+++ Entries provided +++

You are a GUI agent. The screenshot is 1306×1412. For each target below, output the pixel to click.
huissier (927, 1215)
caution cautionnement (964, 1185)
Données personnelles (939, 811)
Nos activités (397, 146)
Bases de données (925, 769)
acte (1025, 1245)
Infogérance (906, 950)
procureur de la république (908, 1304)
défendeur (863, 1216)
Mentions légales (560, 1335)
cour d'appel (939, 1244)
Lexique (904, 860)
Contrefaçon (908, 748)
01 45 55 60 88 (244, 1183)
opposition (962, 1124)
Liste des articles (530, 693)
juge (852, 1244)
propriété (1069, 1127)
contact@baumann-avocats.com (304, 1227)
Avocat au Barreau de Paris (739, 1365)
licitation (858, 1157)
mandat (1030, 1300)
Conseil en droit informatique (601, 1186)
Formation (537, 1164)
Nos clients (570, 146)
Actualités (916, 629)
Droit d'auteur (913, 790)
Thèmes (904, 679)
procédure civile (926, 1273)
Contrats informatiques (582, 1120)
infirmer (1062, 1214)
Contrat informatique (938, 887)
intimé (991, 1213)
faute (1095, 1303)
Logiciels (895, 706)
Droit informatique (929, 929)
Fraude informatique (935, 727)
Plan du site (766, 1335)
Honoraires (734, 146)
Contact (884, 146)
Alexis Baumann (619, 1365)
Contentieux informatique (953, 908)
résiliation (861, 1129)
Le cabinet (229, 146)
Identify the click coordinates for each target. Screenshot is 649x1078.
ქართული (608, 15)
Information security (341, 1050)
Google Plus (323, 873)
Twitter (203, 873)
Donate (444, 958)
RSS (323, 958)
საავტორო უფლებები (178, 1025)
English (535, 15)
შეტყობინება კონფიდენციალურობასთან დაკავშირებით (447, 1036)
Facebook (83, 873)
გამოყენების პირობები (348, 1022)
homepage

+++

- Requirement:
Please put every line of the records above into a Markdown table with the columns Row and Line, numbering the rows and leaving out any blank lines.

- Complete answer:
| Row | Line |
|---|---|
| 1 | You are a GUI agent. The screenshot is 1306×1412. For each target below, output the pixel to click. |
| 2 | huissier (927, 1215) |
| 3 | caution cautionnement (964, 1185) |
| 4 | Données personnelles (939, 811) |
| 5 | Nos activités (397, 146) |
| 6 | Bases de données (925, 769) |
| 7 | acte (1025, 1245) |
| 8 | Infogérance (906, 950) |
| 9 | procureur de la république (908, 1304) |
| 10 | défendeur (863, 1216) |
| 11 | Mentions légales (560, 1335) |
| 12 | cour d'appel (939, 1244) |
| 13 | Lexique (904, 860) |
| 14 | Contrefaçon (908, 748) |
| 15 | 01 45 55 60 88 (244, 1183) |
| 16 | opposition (962, 1124) |
| 17 | Liste des articles (530, 693) |
| 18 | juge (852, 1244) |
| 19 | propriété (1069, 1127) |
| 20 | contact@baumann-avocats.com (304, 1227) |
| 21 | Avocat au Barreau de Paris (739, 1365) |
| 22 | licitation (858, 1157) |
| 23 | mandat (1030, 1300) |
| 24 | Conseil en droit informatique (601, 1186) |
| 25 | Formation (537, 1164) |
| 26 | Nos clients (570, 146) |
| 27 | Actualités (916, 629) |
| 28 | Droit d'auteur (913, 790) |
| 29 | Thèmes (904, 679) |
| 30 | procédure civile (926, 1273) |
| 31 | Contrats informatiques (582, 1120) |
| 32 | infirmer (1062, 1214) |
| 33 | Contrat informatique (938, 887) |
| 34 | intimé (991, 1213) |
| 35 | faute (1095, 1303) |
| 36 | Logiciels (895, 706) |
| 37 | Droit informatique (929, 929) |
| 38 | Fraude informatique (935, 727) |
| 39 | Plan du site (766, 1335) |
| 40 | Honoraires (734, 146) |
| 41 | Contact (884, 146) |
| 42 | Alexis Baumann (619, 1365) |
| 43 | Contentieux informatique (953, 908) |
| 44 | résiliation (861, 1129) |
| 45 | Le cabinet (229, 146) |
| 46 | Identify the click coordinates for each target. Screenshot is 649x1078. |
| 47 | ქართული (608, 15) |
| 48 | Information security (341, 1050) |
| 49 | Google Plus (323, 873) |
| 50 | Twitter (203, 873) |
| 51 | Donate (444, 958) |
| 52 | RSS (323, 958) |
| 53 | საავტორო უფლებები (178, 1025) |
| 54 | English (535, 15) |
| 55 | შეტყობინება კონფიდენციალურობასთან დაკავშირებით (447, 1036) |
| 56 | Facebook (83, 873) |
| 57 | გამოყენების პირობები (348, 1022) |
| 58 | homepage |